Music is a stimulus, to other areas of the curriculum, but also the power of our minds. Music can be enjoyed through playing but more so through listening and engaging our thoughts.
“As music and language are cultural products, it’s important to let students speak the truth of their native musical and literary cultures…” (Glauser, H.A., 2019)
This week in drama was our final week, and I can see the transitions through emotions and thoughts I’ve made. From an environment I haven’t had experience with to an area I feel I can value in multiple ways of my classroom. This final input led me to be in the children’s minds as our peers micro-taught us.

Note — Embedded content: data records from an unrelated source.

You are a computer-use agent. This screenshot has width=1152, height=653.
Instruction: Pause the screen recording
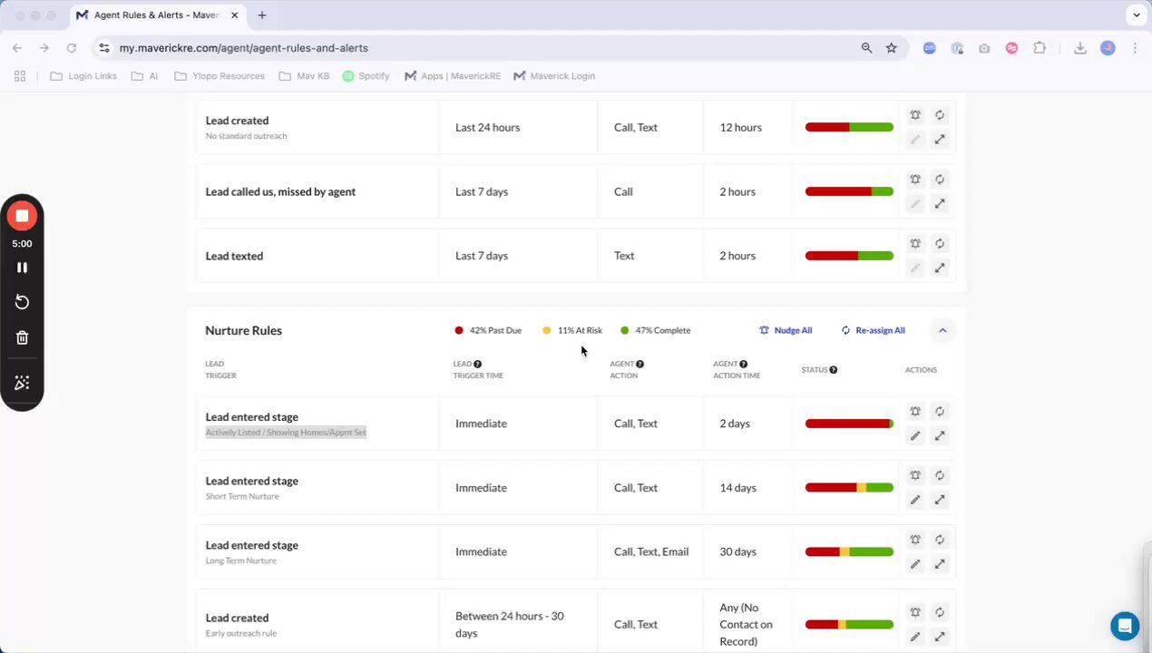(22, 268)
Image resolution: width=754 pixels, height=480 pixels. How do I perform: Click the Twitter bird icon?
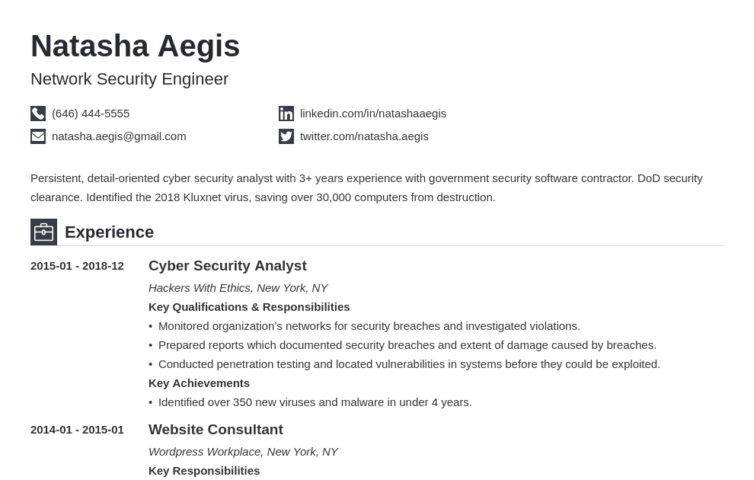[x=286, y=136]
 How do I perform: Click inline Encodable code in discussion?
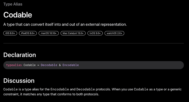tap(60, 89)
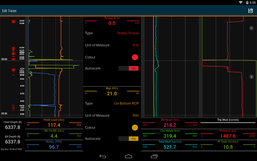The image size is (257, 161).
Task: Change Torque unit ft-lb
Action: click(136, 45)
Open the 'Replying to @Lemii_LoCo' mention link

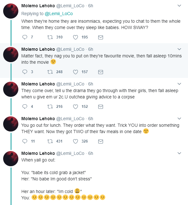coord(59,14)
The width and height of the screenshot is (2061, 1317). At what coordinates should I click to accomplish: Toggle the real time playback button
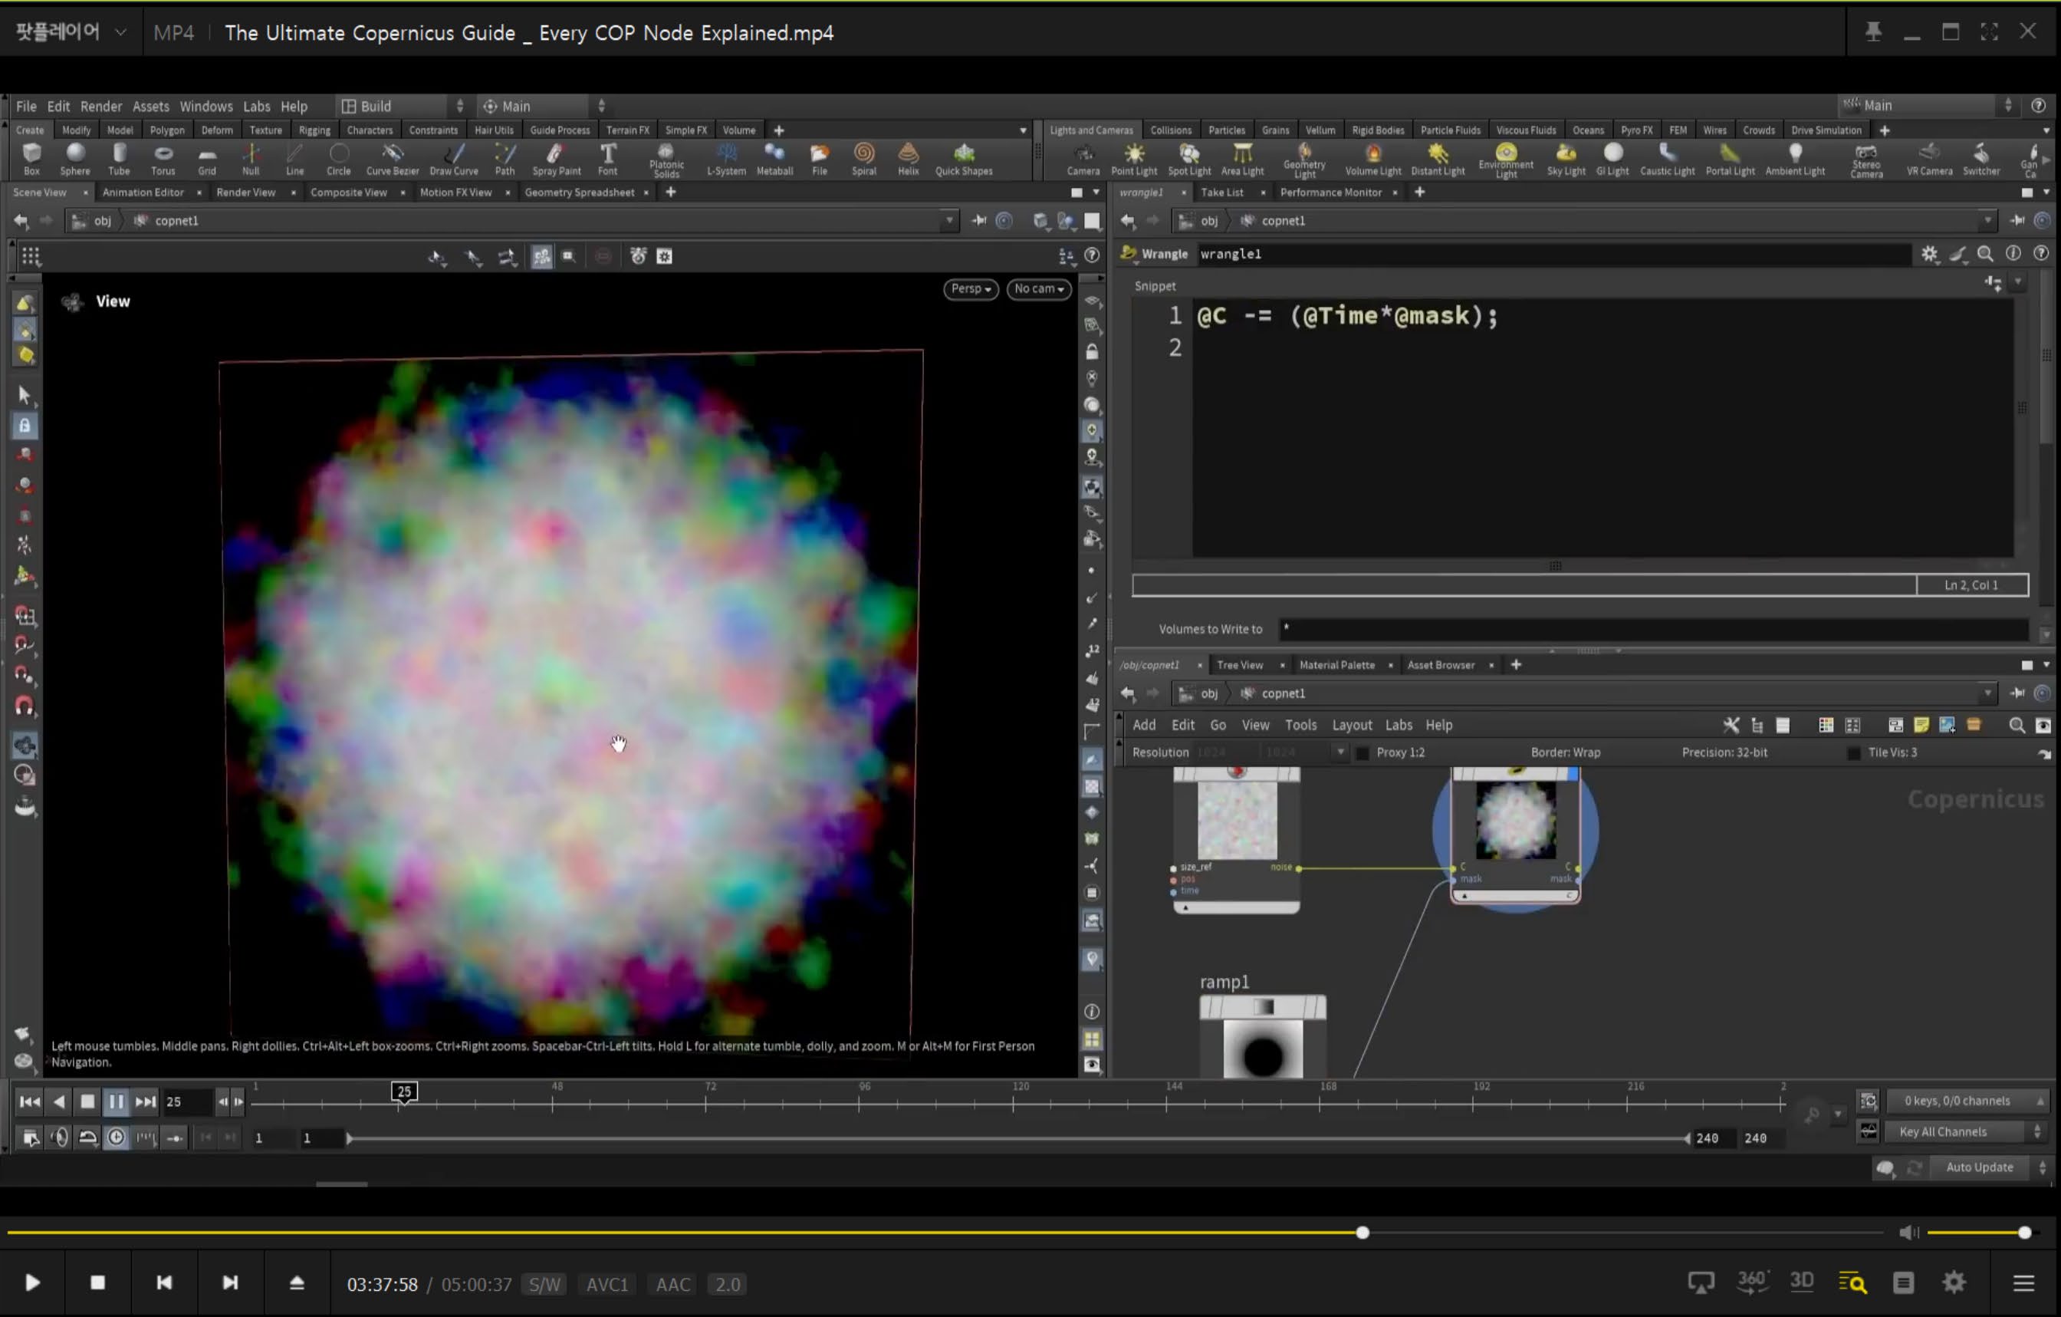(116, 1138)
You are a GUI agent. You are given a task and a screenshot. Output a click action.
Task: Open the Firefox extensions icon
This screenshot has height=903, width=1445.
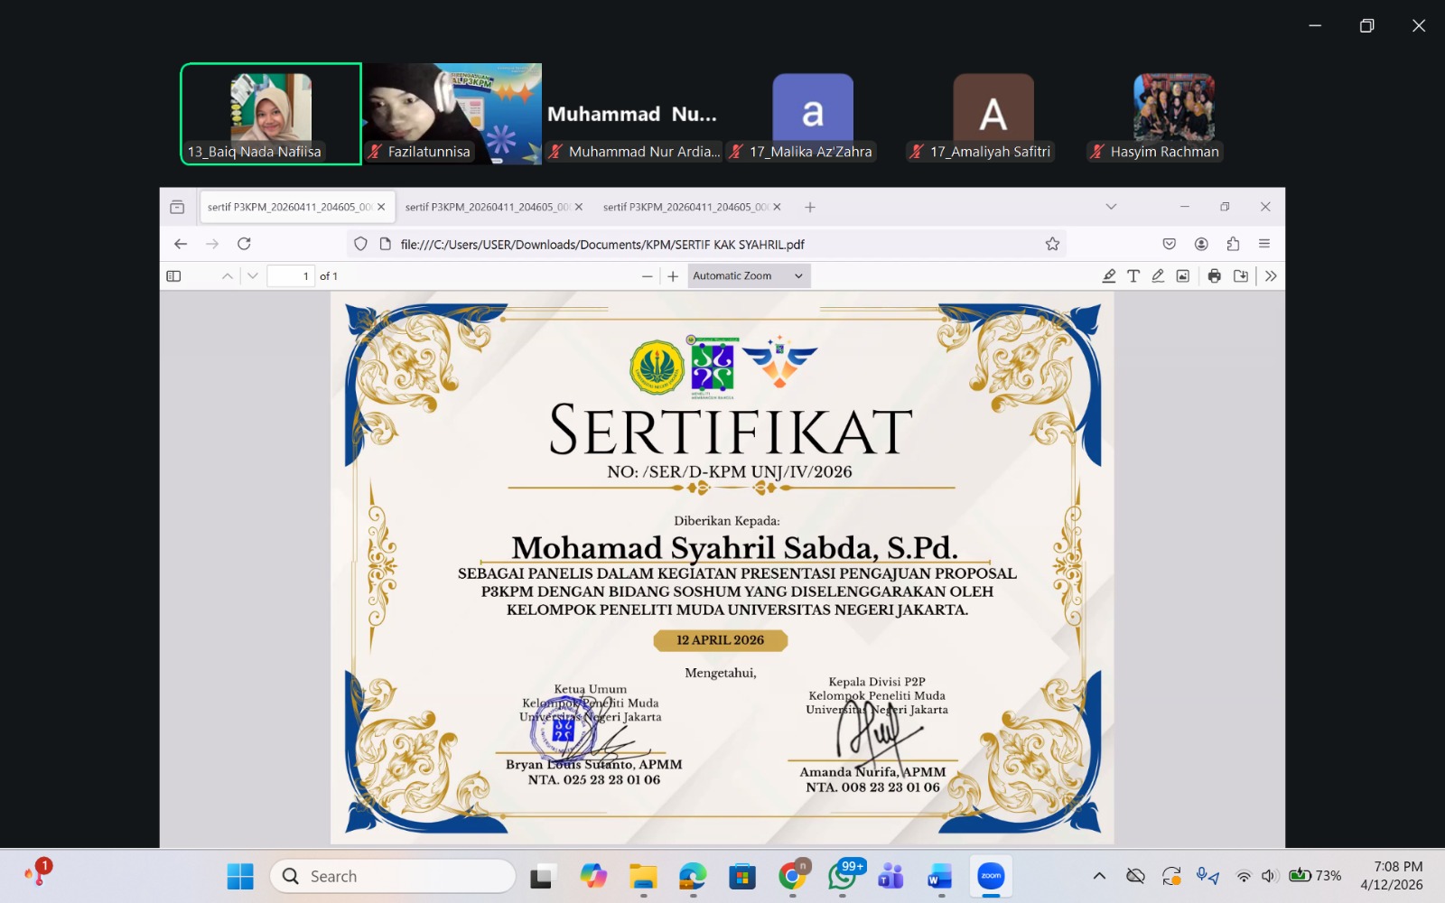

Being in their shoes last week I could relate to the feelings, and I wanted to be able to engage with the tasks they set as best I could so they could explore their skillset in teaching drama.
Being able to embody myself in a multitude of emotions and connecting with the scenes. As well as exploring deeper the conventions we have done in the inputs we have had.
“…we need to extend our own experience of creative and artistic activity and be willing to step inside such contexts with our learners, demonstrating our own imaginative engagement in the process.” (Grainger, 2003, P. 46)
Microteaching can aid in creative confidence as well as enrich our competence within educating children on drama.
Finally, we explored a new convention of role on the wall this week, explored the way drama doesn’t have to be a specific part of the day it can be incorporated into multiple topics of the curriculum. Here we can see the connections and individual can make to a character or person. They can create a picture of words on how the person is seen or judged by others and how they feel on the inside. As Baldwin explored how doing drama in classrooms can enable connections to be made between the picture’s children see and the feelings that would have been felt.
These “imaging experiences are none the less felt and integrated cognitive, affective and aesthetic experiences.” (Baldwin, 2012)
With this, you can create a future picture and to how these may have changed over time or through a specific event occurring.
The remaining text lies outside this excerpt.